── Input for this task

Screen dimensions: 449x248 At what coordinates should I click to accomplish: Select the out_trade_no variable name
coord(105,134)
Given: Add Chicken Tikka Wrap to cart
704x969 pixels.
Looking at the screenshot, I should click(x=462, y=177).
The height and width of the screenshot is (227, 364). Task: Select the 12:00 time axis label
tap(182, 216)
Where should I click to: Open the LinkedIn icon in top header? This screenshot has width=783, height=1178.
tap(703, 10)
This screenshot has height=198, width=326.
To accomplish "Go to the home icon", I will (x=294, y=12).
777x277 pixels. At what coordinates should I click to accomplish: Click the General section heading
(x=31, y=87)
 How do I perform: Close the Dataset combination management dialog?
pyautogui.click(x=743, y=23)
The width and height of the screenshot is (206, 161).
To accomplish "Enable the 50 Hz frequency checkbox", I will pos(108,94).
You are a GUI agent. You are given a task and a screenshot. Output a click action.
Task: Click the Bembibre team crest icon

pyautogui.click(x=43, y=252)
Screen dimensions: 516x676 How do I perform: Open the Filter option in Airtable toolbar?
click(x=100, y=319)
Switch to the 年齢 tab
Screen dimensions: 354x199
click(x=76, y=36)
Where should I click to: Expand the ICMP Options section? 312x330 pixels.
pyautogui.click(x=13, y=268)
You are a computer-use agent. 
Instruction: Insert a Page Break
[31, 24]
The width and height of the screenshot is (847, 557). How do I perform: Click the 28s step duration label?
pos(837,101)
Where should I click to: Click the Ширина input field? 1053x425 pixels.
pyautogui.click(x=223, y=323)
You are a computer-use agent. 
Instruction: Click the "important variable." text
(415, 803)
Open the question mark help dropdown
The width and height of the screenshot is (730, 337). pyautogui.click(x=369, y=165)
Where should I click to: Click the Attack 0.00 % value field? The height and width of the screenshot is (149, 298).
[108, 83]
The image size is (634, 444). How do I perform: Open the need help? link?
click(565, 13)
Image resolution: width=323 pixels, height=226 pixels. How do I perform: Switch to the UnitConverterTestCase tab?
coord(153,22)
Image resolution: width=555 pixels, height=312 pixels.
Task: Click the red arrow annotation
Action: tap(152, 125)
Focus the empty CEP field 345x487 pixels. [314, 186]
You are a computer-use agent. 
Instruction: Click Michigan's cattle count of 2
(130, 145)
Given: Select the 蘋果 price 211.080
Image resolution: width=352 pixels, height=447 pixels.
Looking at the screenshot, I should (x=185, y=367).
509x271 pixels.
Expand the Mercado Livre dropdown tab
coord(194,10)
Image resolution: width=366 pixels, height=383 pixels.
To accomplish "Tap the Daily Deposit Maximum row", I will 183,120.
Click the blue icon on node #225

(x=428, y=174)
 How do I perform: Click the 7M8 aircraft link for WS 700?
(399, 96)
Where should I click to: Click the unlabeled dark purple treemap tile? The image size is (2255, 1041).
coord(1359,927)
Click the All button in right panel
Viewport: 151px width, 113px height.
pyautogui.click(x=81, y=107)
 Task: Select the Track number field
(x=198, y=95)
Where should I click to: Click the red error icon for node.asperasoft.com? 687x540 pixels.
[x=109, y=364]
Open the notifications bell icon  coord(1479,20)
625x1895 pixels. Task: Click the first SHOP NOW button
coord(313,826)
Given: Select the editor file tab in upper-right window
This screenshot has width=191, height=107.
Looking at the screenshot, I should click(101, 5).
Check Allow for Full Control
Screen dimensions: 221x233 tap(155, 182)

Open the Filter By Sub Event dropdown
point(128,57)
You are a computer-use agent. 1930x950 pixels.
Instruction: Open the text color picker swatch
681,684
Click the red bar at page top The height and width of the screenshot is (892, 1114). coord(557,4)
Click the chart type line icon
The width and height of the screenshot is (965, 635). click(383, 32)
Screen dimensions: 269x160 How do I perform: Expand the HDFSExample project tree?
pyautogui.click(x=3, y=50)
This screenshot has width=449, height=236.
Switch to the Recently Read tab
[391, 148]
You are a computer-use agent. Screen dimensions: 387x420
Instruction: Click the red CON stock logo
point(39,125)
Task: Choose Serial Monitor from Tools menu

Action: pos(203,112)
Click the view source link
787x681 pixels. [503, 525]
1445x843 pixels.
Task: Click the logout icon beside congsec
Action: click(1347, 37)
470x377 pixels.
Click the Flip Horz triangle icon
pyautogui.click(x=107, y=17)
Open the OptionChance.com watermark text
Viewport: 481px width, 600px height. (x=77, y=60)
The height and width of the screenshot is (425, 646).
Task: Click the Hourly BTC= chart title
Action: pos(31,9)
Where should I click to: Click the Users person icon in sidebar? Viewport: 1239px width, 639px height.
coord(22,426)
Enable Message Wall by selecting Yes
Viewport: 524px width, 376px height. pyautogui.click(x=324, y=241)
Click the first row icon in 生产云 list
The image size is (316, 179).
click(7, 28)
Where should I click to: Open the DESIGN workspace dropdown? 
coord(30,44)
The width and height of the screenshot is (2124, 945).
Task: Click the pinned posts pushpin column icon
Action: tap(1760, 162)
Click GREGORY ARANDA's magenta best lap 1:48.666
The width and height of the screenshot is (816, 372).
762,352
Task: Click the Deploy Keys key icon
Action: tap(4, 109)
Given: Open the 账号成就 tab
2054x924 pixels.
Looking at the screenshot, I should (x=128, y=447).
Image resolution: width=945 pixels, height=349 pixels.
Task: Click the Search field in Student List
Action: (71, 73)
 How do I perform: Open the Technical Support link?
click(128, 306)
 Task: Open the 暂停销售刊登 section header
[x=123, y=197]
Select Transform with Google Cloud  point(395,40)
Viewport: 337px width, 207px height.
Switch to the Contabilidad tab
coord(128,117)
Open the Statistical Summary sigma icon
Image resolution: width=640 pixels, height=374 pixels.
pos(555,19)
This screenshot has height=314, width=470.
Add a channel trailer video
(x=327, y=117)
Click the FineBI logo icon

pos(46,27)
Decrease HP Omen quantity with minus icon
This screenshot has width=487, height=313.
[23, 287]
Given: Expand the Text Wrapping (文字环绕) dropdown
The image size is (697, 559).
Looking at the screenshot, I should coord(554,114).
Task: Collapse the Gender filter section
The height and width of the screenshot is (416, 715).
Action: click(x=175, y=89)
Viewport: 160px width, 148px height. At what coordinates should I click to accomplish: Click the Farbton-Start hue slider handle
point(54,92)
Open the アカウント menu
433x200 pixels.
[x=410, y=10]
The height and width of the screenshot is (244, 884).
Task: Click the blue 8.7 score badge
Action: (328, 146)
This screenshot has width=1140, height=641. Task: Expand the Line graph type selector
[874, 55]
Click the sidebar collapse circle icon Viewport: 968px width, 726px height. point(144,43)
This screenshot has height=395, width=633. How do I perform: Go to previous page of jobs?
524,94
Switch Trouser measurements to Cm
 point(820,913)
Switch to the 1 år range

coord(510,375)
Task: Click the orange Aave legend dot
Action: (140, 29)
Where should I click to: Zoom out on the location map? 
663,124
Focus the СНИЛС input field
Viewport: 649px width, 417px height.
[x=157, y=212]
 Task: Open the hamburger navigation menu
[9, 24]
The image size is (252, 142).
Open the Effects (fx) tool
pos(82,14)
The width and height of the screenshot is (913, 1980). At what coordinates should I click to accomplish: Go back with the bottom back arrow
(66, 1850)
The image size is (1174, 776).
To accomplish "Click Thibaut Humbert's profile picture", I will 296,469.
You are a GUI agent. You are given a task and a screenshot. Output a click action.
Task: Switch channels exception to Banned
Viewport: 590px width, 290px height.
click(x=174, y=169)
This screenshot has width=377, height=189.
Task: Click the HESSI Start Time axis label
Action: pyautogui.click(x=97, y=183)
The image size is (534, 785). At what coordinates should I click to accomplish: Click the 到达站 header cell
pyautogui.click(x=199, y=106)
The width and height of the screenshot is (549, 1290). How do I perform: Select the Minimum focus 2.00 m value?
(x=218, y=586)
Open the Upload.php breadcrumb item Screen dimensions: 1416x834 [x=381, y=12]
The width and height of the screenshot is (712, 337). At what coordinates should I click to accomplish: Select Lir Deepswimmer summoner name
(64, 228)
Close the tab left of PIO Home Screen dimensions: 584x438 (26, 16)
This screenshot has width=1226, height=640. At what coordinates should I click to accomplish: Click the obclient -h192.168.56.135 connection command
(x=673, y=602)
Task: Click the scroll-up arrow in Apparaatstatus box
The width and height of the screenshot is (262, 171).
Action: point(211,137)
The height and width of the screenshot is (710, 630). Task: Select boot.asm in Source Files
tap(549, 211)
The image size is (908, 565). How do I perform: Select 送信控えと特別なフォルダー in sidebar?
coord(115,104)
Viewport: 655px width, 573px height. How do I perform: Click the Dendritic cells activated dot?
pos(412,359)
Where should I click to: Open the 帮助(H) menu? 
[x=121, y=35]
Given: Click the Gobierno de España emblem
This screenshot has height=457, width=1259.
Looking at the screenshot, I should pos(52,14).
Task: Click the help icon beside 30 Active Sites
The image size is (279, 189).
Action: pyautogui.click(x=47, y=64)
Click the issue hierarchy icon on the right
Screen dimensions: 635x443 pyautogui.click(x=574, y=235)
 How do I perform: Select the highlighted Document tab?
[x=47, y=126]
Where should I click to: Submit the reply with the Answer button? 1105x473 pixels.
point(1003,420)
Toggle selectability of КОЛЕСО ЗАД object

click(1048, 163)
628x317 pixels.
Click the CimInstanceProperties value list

────

### [Exercise brief]
Everything above from the line with "The width and height of the screenshot is (712, 337)." to the line with "Task: Click the scroll-up", both included, must be repeated exactly, and nothing outside that range.

### [Completed exercise]
The width and height of the screenshot is (712, 337). At what coordinates should I click to accomplish: Select Lir Deepswimmer summoner name
(64, 228)
Close the tab left of PIO Home Screen dimensions: 584x438 (26, 16)
This screenshot has width=1226, height=640. At what coordinates should I click to accomplish: Click the obclient -h192.168.56.135 connection command
(x=673, y=602)
Task: Click the scroll-up arrow in Apparaatstatus box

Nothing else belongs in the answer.